14 Gedanken zu „Mördermullahs und Killermoslems

  1. Schau dir mal den Film „wir waren Helden“ an, dann weißt du es. Aber im Prinzip stimmt die Bemerkung schon: die sind genauso verbohrt mit ihren „frutex vult“.

  2. Ist mir neu, dass Gis unter Billigung der Regierung und unter nicht nur bildlicher Würdigung in der Presse Menschen zum Krüppel schießen und treten, dann im Krankenhaus aufpäppeln, um sie dann ordnungsgemäß aufhängen zu können. Bitte mal ein paar Quellen, damit ich mich weiterbilden kann.

  3. Zu beweisen war eigentlich,

    dass Gis unter Billigung der Regierung und unter nicht nur bildlicher Würdigung in der Presse Menschen zum Krüppel schießen und treten, dann im Krankenhaus aufpäppeln, um sie dann ordnungsgemäß aufhängen zu können.

    Nicht etwa, dass auch Wilhelm Busch ein Geisteskranker ist und in der Army Leute beschäftigt, die seinem leuchtenden Beispiel gern folgen.

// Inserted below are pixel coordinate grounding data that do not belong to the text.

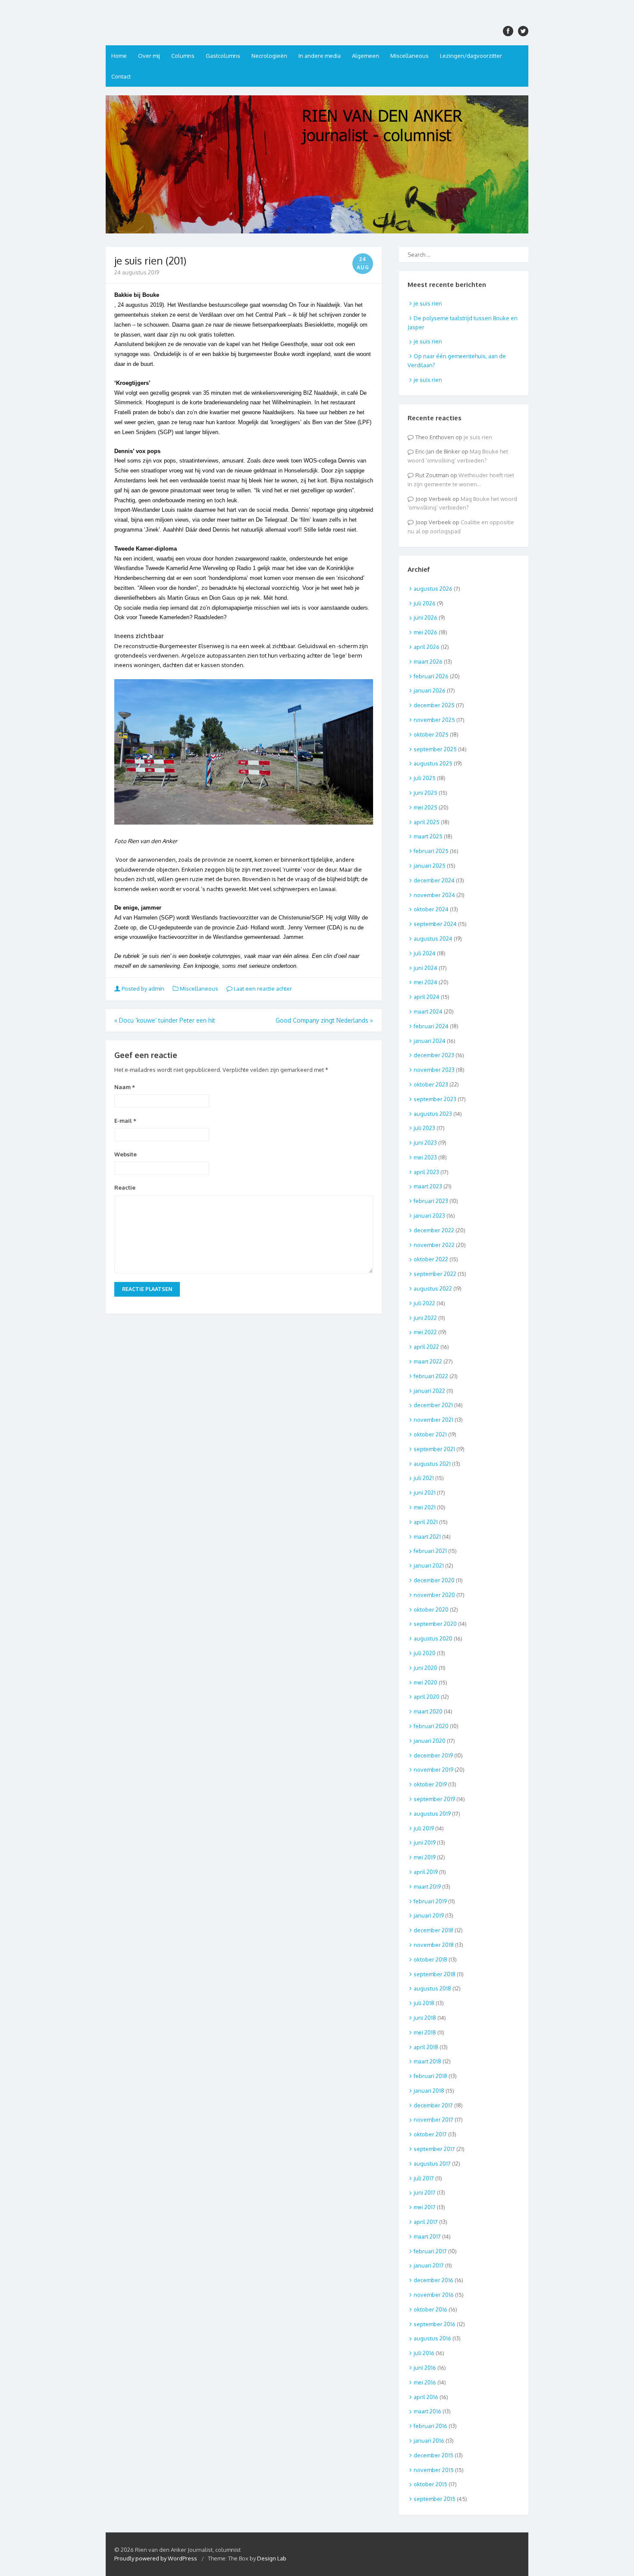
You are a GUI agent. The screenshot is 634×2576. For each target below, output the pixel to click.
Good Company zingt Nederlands (324, 1020)
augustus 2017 (432, 2163)
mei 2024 (425, 982)
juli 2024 (425, 953)
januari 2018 (429, 2090)
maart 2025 (428, 836)
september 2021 (434, 1448)
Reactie (124, 1187)
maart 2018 (427, 2061)
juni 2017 (425, 2192)
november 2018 (434, 1944)
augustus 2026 (433, 588)
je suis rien (428, 303)
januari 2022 (429, 1390)
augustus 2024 (433, 938)
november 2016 (434, 2294)
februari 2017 (430, 2251)
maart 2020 (428, 1711)
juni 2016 (425, 2367)
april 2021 (426, 1521)
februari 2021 (430, 1550)
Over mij (149, 55)
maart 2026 (428, 661)
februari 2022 (431, 1376)
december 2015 (433, 2455)
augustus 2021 (432, 1463)
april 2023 (426, 1171)
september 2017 (434, 2148)
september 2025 (435, 749)
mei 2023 (425, 1157)
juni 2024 (425, 967)
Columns (183, 55)
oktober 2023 (431, 1084)
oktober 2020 (431, 1609)
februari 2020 (431, 1726)
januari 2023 (429, 1215)
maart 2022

    Vielleicht hast ja auch Du unter einem Stein gelebt. Für mich besteht da aber nach wie vor ein durchgreifender Unterschied in den Beispielen. Vielleicht täusche ich mich, aber war nicht gerade Abu Ghraib ein großer Skandal überall in der Welt und auch in den USA? Sind da nicht auch Leute verurteilt worden? Wo isdt denn der Skandal mit Blick auf die Methoden des Iran? Wer wird denn da verurteilt? Verdammt dunkel unter so einem Stein…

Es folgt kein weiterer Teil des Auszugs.